→ Work instructions: Retype the entries word for word, leaving nothing out.

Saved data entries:
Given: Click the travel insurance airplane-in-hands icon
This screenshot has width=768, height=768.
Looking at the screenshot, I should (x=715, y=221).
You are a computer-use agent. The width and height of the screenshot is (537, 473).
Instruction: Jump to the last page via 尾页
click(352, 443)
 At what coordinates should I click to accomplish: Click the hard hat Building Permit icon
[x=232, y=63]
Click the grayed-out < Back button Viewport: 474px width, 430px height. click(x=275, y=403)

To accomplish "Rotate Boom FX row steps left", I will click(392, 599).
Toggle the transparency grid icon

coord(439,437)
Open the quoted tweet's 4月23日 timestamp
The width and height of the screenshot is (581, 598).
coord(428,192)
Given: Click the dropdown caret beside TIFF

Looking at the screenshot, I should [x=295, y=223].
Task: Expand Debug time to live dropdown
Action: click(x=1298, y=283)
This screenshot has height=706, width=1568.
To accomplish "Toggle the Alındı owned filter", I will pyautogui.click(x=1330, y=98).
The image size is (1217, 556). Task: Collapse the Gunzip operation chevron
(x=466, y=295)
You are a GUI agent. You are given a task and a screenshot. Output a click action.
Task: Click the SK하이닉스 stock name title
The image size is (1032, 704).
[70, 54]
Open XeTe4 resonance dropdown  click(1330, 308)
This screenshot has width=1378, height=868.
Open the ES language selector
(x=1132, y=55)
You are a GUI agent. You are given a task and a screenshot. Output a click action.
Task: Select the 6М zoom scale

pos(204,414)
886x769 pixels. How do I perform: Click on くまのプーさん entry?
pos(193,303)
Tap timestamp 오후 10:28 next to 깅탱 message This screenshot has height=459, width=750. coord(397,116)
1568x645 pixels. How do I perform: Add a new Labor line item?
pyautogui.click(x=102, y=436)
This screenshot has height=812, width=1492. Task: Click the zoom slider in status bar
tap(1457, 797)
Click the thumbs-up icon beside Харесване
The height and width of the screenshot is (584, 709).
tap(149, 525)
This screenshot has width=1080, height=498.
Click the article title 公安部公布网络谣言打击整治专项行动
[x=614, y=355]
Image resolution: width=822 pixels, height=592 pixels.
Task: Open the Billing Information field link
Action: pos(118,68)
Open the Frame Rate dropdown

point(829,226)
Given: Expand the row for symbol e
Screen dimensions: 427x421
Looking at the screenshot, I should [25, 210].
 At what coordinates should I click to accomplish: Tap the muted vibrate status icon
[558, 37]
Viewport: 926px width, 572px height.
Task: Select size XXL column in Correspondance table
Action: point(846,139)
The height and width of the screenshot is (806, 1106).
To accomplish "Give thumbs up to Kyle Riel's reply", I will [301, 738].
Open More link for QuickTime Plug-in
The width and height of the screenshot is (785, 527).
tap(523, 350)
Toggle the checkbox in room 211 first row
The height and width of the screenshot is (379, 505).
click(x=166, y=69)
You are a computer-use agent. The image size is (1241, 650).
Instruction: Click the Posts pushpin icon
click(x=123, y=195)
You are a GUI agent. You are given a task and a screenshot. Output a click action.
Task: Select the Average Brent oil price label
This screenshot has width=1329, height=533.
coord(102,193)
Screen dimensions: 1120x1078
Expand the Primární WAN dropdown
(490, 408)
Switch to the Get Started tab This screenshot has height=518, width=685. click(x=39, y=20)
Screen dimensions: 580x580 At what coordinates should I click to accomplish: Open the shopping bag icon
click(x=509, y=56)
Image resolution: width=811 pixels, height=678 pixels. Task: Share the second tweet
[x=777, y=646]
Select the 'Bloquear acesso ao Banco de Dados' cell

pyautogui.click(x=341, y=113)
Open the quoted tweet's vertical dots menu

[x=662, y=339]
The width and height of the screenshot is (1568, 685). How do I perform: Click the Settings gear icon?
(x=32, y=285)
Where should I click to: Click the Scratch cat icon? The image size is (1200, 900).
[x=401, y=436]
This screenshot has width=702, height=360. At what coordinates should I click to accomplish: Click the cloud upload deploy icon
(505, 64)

→ Answer to the exercise:
Given: Click the travel insurance airplane-in-hands icon
This screenshot has width=768, height=768.
Looking at the screenshot, I should (x=715, y=221).
You are a computer-use agent. The width and height of the screenshot is (537, 473).
Instruction: Jump to the last page via 尾页
click(352, 443)
 At what coordinates should I click to accomplish: Click the hard hat Building Permit icon
[x=232, y=63]
Click the grayed-out < Back button Viewport: 474px width, 430px height. click(x=275, y=403)

To accomplish "Rotate Boom FX row steps left", I will click(392, 599).
Toggle the transparency grid icon

coord(439,437)
Open the quoted tweet's 4月23日 timestamp
The width and height of the screenshot is (581, 598).
coord(428,192)
Given: Click the dropdown caret beside TIFF

Looking at the screenshot, I should [x=295, y=223].
Task: Expand Debug time to live dropdown
Action: click(x=1298, y=283)
This screenshot has height=706, width=1568.
To accomplish "Toggle the Alındı owned filter", I will pyautogui.click(x=1330, y=98).
The image size is (1217, 556). Task: Collapse the Gunzip operation chevron
(x=466, y=295)
You are a GUI agent. You are given a task and a screenshot. Output a click action.
Task: Click the SK하이닉스 stock name title
The image size is (1032, 704).
[70, 54]
Open XeTe4 resonance dropdown  click(1330, 308)
This screenshot has width=1378, height=868.
Open the ES language selector
(x=1132, y=55)
You are a GUI agent. You are given a task and a screenshot. Output a click action.
Task: Select the 6М zoom scale

pos(204,414)
886x769 pixels. How do I perform: Click on くまのプーさん entry?
pos(193,303)
Tap timestamp 오후 10:28 next to 깅탱 message This screenshot has height=459, width=750. coord(397,116)
1568x645 pixels. How do I perform: Add a new Labor line item?
pyautogui.click(x=102, y=436)
This screenshot has height=812, width=1492. Task: Click the zoom slider in status bar
tap(1457, 797)
Click the thumbs-up icon beside Харесване
The height and width of the screenshot is (584, 709).
tap(149, 525)
This screenshot has width=1080, height=498.
Click the article title 公安部公布网络谣言打击整治专项行动
[x=614, y=355]
Image resolution: width=822 pixels, height=592 pixels.
Task: Open the Billing Information field link
Action: pos(118,68)
Open the Frame Rate dropdown

point(829,226)
Given: Expand the row for symbol e
Screen dimensions: 427x421
Looking at the screenshot, I should [25, 210].
 At what coordinates should I click to accomplish: Tap the muted vibrate status icon
[558, 37]
Viewport: 926px width, 572px height.
Task: Select size XXL column in Correspondance table
Action: point(846,139)
The height and width of the screenshot is (806, 1106).
To accomplish "Give thumbs up to Kyle Riel's reply", I will [301, 738].
Open More link for QuickTime Plug-in
The width and height of the screenshot is (785, 527).
tap(523, 350)
Toggle the checkbox in room 211 first row
The height and width of the screenshot is (379, 505).
click(x=166, y=69)
You are a computer-use agent. The image size is (1241, 650).
Instruction: Click the Posts pushpin icon
click(x=123, y=195)
You are a GUI agent. You are given a task and a screenshot. Output a click action.
Task: Select the Average Brent oil price label
This screenshot has width=1329, height=533.
coord(102,193)
Screen dimensions: 1120x1078
Expand the Primární WAN dropdown
(490, 408)
Switch to the Get Started tab This screenshot has height=518, width=685. click(x=39, y=20)
Screen dimensions: 580x580 At what coordinates should I click to accomplish: Open the shopping bag icon
click(x=509, y=56)
Image resolution: width=811 pixels, height=678 pixels. Task: Share the second tweet
[x=777, y=646]
Select the 'Bloquear acesso ao Banco de Dados' cell

pyautogui.click(x=341, y=113)
Open the quoted tweet's vertical dots menu

[x=662, y=339]
The width and height of the screenshot is (1568, 685). How do I perform: Click the Settings gear icon?
(x=32, y=285)
Where should I click to: Click the Scratch cat icon? The image size is (1200, 900).
[x=401, y=436]
This screenshot has width=702, height=360. At what coordinates should I click to accomplish: Click the cloud upload deploy icon
(505, 64)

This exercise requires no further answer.